非必須アミノ酸であるβ-アラニンは、スポーツパフォーマンス向上に関するエビデンスが確立したサプリメントの一つとして、多くのアスリートが利用している。このβ-アラニンが、兵士のパフォーマンスにも有効であることを、過去の研究報告のレビューとしてまとめた論文の要旨を紹介する。イスラエルの研究者によるもの。

β-アラニンは兵士のパフォーマンスや回復力も向上させる これまでの研究レビュー

イントロダクション

兵士には競技アスリートに類似した身体能力が要求される。任務の遂行のために、強力なパワーとスピードという瞬発力が必要で、また重い武器や装具を身に着け困難なルートを長距離移動する必要もある。そのような身体的能力に加えて、認知機能も求められる。多くの場合、肉体的・精神的ストレスや疲労の下で意思決定しなければならない。

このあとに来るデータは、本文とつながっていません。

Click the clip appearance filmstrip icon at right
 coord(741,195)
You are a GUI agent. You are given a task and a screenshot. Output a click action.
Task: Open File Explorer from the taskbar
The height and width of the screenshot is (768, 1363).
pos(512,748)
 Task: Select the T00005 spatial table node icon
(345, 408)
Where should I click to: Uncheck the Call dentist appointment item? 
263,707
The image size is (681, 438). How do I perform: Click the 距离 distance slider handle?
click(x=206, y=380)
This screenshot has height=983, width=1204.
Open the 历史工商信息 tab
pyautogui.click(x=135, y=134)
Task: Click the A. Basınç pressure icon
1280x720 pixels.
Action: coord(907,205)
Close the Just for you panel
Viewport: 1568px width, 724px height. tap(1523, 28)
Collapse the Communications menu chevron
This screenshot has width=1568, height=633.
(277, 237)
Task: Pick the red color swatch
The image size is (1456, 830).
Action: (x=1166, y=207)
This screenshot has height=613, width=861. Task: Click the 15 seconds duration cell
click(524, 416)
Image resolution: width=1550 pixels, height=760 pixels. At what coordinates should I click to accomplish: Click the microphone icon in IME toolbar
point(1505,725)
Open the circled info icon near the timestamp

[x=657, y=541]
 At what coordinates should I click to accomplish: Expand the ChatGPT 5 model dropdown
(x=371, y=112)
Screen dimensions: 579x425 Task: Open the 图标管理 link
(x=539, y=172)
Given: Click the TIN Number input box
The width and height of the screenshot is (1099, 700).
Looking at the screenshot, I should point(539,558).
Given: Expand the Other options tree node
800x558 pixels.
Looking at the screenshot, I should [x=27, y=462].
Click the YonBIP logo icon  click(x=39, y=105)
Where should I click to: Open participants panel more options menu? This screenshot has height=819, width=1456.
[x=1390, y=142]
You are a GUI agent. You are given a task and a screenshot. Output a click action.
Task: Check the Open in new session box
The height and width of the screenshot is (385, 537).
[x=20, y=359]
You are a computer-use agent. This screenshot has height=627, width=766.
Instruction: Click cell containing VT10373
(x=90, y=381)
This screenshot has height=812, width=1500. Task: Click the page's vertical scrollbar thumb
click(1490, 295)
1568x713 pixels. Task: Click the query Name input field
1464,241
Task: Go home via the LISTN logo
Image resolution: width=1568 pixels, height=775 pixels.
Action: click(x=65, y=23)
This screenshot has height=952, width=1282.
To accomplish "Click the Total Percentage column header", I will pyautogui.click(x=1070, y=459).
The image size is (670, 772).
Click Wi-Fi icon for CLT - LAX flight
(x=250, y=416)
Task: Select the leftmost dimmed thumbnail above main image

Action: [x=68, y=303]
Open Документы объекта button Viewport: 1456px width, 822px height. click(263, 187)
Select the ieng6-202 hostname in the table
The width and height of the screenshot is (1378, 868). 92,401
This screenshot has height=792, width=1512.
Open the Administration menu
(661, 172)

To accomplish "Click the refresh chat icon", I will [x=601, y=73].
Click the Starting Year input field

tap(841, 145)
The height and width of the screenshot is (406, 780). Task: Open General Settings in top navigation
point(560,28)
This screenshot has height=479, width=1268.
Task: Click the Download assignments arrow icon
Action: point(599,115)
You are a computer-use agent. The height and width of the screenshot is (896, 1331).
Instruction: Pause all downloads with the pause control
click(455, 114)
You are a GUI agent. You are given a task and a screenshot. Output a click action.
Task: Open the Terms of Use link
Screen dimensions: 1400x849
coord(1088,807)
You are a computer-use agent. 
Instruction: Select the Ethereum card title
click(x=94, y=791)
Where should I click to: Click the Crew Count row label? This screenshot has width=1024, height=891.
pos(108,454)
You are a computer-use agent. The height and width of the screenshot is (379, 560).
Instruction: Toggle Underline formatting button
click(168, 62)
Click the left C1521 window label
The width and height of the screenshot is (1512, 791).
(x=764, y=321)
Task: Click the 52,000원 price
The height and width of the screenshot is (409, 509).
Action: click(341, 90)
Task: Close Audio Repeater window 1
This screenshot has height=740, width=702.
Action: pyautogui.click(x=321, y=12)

β-アラニンが軍事的パフォーマンスに及ぼす影響をまとめた論文が過去に発表されて以降、このトピックに注目が集まり、新たなエビデンスが蓄積されてきた。そこで本論文の著者らは、それらの新しい研究報告も含めて改めてレビューを行い、知見のブラッシュアップを試みた。文献検索にはPubMedやGoogle Scholarなどの検索エンジンを使用し、β-アラニン、兵士、PTSD、極限環境、熱ストレスといった検索キーワードを用いた。

摂取量や期間

β-アラニンの有効性を検討した研究の多くで、摂取量は1.6~12g/日、期間は2週間~6カ月とされている。この摂取プロトコルにより、筋肉のカルノシン含有量がベースラインレベルから23~200%の範囲で増加することが報告されている。初期の研究では6.4g/日という高用量が用いられた場合に、知覚異常のリスクが生じ得ることが報告されていた。その後、徐放性製剤の開発により知覚異常のリスクを抑制しつつ、より高用量を摂取可能となっている

筋肉カルノシンの上昇の程度は報告による差が大きい。これには、ベースラインのカルノシンレベル、食習慣、運動プログラムの種類、サプリメントの用量や摂取期間など、複数の因子が関与しているのだろう。総じて、筋肉カルノシンレベルの増加はβ-アラニン摂取量と相関しているといえる。

兵士のβ-アラニン摂取

兵士の訓練や戦闘関連行動には、長時間のランニングや短距離の疾走、装備や負傷した仲間の運搬、射撃や白兵戦など、多くの身体的課題が含まれる。これらの課題を睡眠不足による認知ストレス下で実行する必要がある場合もある。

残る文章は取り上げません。